# Tarefa A
Reproduza fielmente os registros, da linha que contém "Where should I" até a linha que contém "point(261,257)", inclusive. Deixe as imagens de fora da resposta.

# Documento de origem
((
Com o crescimento da extrema direita na Europa, ficou no ar a questão do papel que deveria ser desempenhado pelos sociais-democratas, autodenominados o centro do espectro político.

Eles surgiram como alternativa aos partidos de esquerda, principalmente para fazer frente ao movimento comunista que liderava a causa operária e significava uma poderosa força depois da Segunda Guerra. A ponto de Stalin ter declarado que a social-democracia é a pata esquerda do fascismo. Desde que se organizaram em fins do século XIX nos países da Europa, os sociais-democratas têm sofrido altos e baixos e, nos últimos anos, experimentado derrotas expressivas enquanto fornecem eleitores para o populismo conservador.

Apresentam-se como uma força de centro ou de centro esquerda e procuram ser o fiel da balança entre os radicalismos políticos. Às vezes torna-se difícil identificá-los à primeira vista quando eles se denominam socialistas ou trabalhistas. Têm sido sempre uma alternativa de poder por contar com o eleitor que busca o equilíbrio no panorama político de cada país. Mas na maioria das vezes sua prática é a de somar forças à direita e, dessa forma, contribuir para reforçar a ação reacionária da extrema direita.

É neles, quer se situem no centro, centro-esquerda ou centro-direita, que se abriga a maioria silenciosa de que falou Richard Nixon. Fiéis às suas origens históricas, têm representado uma comporta de contenção aos movimentos de esquerda e apresentam a tendência de apoiar prioritariamente candidatos conservadores.

França e Alemanha

Na França, abrigam-se na sigla do Partido Socialista que, sob a liderança de François Miterrand, conheceu nos anos 1980/1990 os seus melhores momentos no passado recente. Em 2012 teve nova vitória com François Hollande mas, a partir daí, começou sua decadência em direção ao ocaso. Em 2017 Hollande desistiu de concorrer a um segundo mandato. O socialista Benoît Hamond teve pouco mais de 6 por cento dos votos e ficou em quinto lugar entre os candidatos numas eleições que conheceram o crescimento da extrema direita comandada por Marine Le Pen. Atualmente está ocupando um exíguo espaço entre o A República em Marcha, do presidente Emmanuel Macron e a extrema direita representada pelo Reunião Nacional de Le Pen.
))
# Tarefa B
Responda, com base no texto sobre a social-democracia:
(i) Segundo Stalin, o que seria a social-democracia?
(ii) Que expressão de Richard Nixon é mencionada?
(iii) Que percentual de votos teve Benoît Hamond e em que lugar ficou?

# Conjunto de dados
((
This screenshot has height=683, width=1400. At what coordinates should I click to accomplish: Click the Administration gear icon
))
((
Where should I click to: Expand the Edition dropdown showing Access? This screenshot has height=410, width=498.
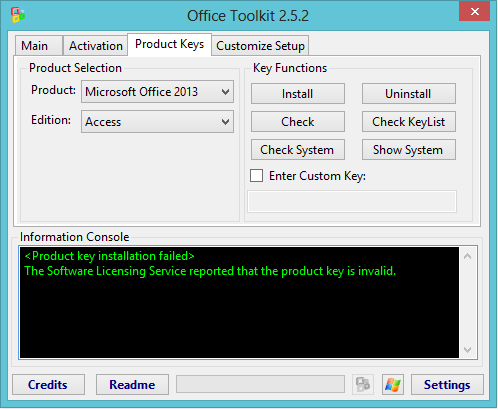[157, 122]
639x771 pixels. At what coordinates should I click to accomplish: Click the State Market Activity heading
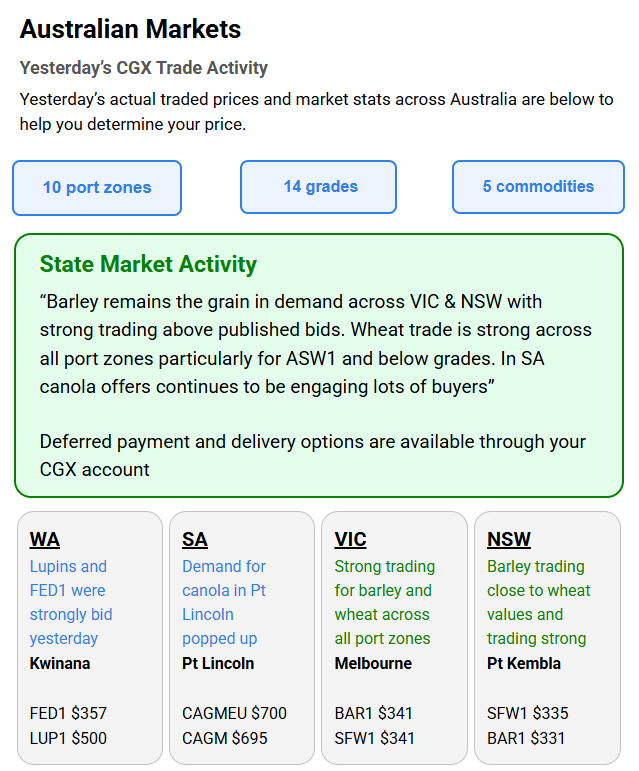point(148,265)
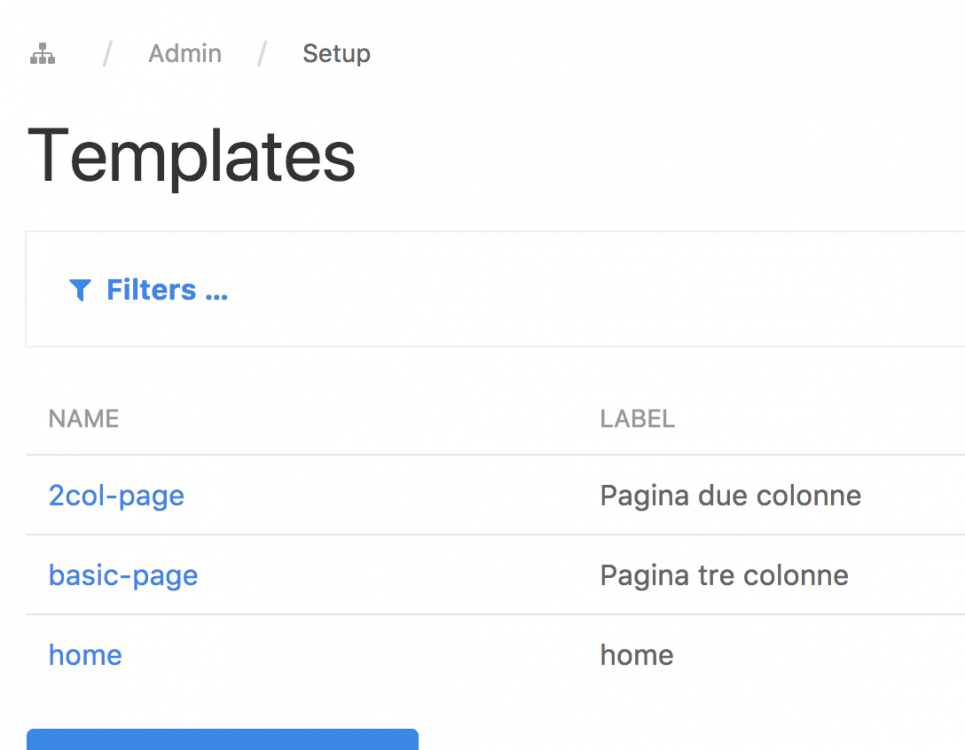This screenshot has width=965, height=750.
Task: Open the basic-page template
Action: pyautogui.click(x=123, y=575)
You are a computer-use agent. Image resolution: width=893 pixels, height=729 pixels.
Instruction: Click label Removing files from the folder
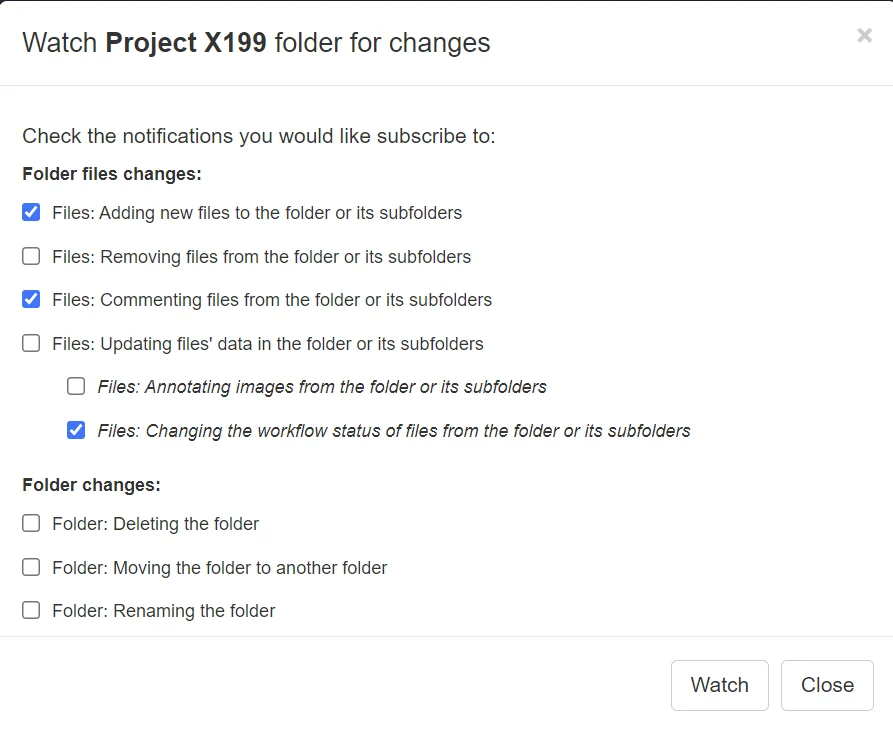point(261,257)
))
# Resposta redigida A
Where should I click to: Expand the Edition dropdown showing Access? This screenshot has height=410, width=498.
[157, 122]
639x771 pixels. At what coordinates should I click to accomplish: Click the State Market Activity heading
point(148,265)
This screenshot has width=965, height=750.
Task: Open the basic-page template
Action: pyautogui.click(x=123, y=575)
You are a computer-use agent. Image resolution: width=893 pixels, height=729 pixels.
Instruction: Click label Removing files from the folder
point(261,257)

# Resposta redigida B
(i) A pata esquerda do fascismo.
(ii) A maioria silenciosa.
(iii) Pouco mais de 6 por cento dos votos, em quinto lugar.